ところが、司法試験合格率が低水準で推移する一方、予備試験を経て司法試験を受験することができるよう制度が改正されたり、司法試験合格者数を年間3千人に増加させるという新司法試験制度発足当初の目標が撤回され、平成29年司法試験においては合格者数が1500人台にまで減少したりするなど、法科大学院を巡る状況が設置当時、予想されたものとは著しく異なるに至りました。

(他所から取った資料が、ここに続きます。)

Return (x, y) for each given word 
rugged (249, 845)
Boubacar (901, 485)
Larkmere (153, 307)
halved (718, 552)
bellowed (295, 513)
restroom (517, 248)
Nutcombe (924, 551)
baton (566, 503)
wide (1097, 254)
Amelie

 まるで制度に振り回された被害者のようですね(笑)。

 制度に振り回された被害者は学生ですよ。

 法科大学院は、法科大学院を卒業しなければ司法試験を受けられないという関所としての地位を与えられ、圧倒的有利な制度の保護下で競争してきました。たかだか予備試験が実施されたり、司法試験合格者が3000人に届かないくらいで淘汰されたのであれば、自己責任としか言いようがありません。

 

 関西の有名私大である近畿大学が陥落し、次は関関同立でしょうか。関大あたりは司法試験合格率が低迷しており、危険水域ではないでしょうか。

 また、来年度以降の法科大学院入学者数はどうなるのでしょうか。また100人単位で減少するのでしょうか。それとも、そろそろ下げ止まるのでしょうか。横国や近代が募集停止した分は、他大学で吸収可能なので、募集停止が即来年度以降の入学者減に直結するわけではありませんが…。